José Luis Rodríguez Zapatero ha vuelto a demostrar que es un prodigio a la hora de hipertrofiar la habitual propensión política de afirmar a la vez una cosa y la contraria. En el reciente sarao buenista de la ONU, el Gobierno español rechazó una iniciativa de la Alianza contra el Hambre, de la que el presidente es firmante y fundador, junto con personajes de la talla de Lula y Chirac. Se trata de (¿no lo adivina usted?) subir los impuestos, en esta ocasión sobre los billetes de avión. Ningún país salió de la pobreza recibiendo subsidios, pero eso no amilana al pensamiento único, que sigue propugnándolo, erre que erre. Zapatero es partidario de medidas antiliberales de este tipo, y de aumentar el gasto público, pero se opuso a la tasa aérea, que sin embargo es el principal proyecto de la pomposa Alianza contra el Hambre, una Alianza que Zapatero no deja de elogiar. Es una paradoja, admitió El País. Y tanto. No fue paradójico sino absurdo, en cambio, el titular con que el matutino resumió la situación: “La solidaridad española tropieza con las tarifas aéreas”.

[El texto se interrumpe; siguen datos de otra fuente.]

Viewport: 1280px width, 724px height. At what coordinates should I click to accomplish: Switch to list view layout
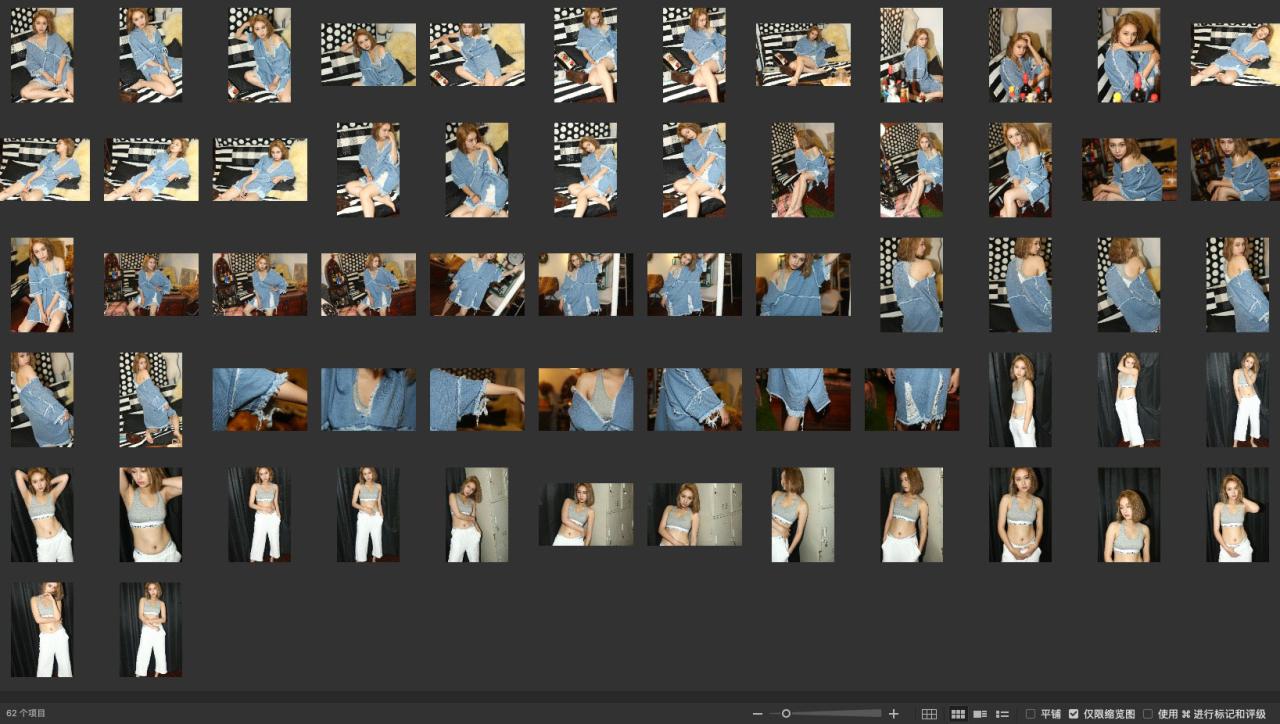(x=1002, y=714)
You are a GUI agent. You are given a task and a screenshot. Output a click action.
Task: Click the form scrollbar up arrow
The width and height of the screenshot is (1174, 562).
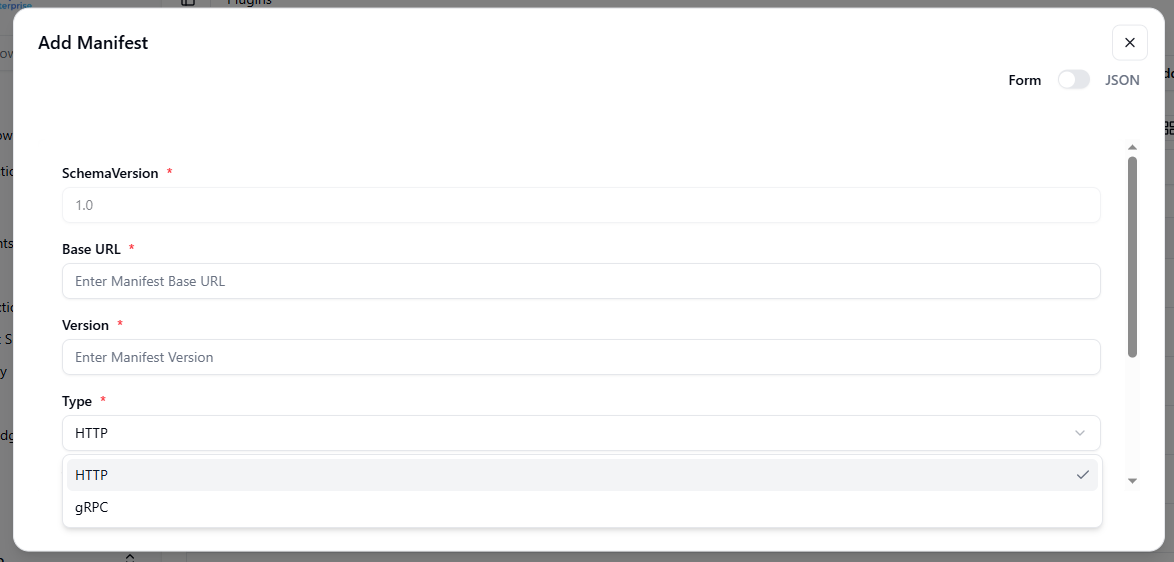click(x=1132, y=148)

El artículo explicaba melosamente que el “entusiasmo” de Rodríguez Zapatero “por la solidaridad internacional en la lucha contra el hambre” se había topado con “los intereses turísticos españoles”. La moraleja era evidente: los buenos chocaban con los malos, los políticos solidarios eran dominados por la codicia de los asquerosos intereses empresariales, la economía manda sobre la política, etc.
Todo esto es un disparate. En primer lugar, los políticos no son solidarios, porque sólo lo son las personas que libremente optan por la solidaridad con sus recursos, mientras que los políticos gastan dinero ajeno, del que pueden apropiarse porque administran la coacción legal. Eso no es solidaridad.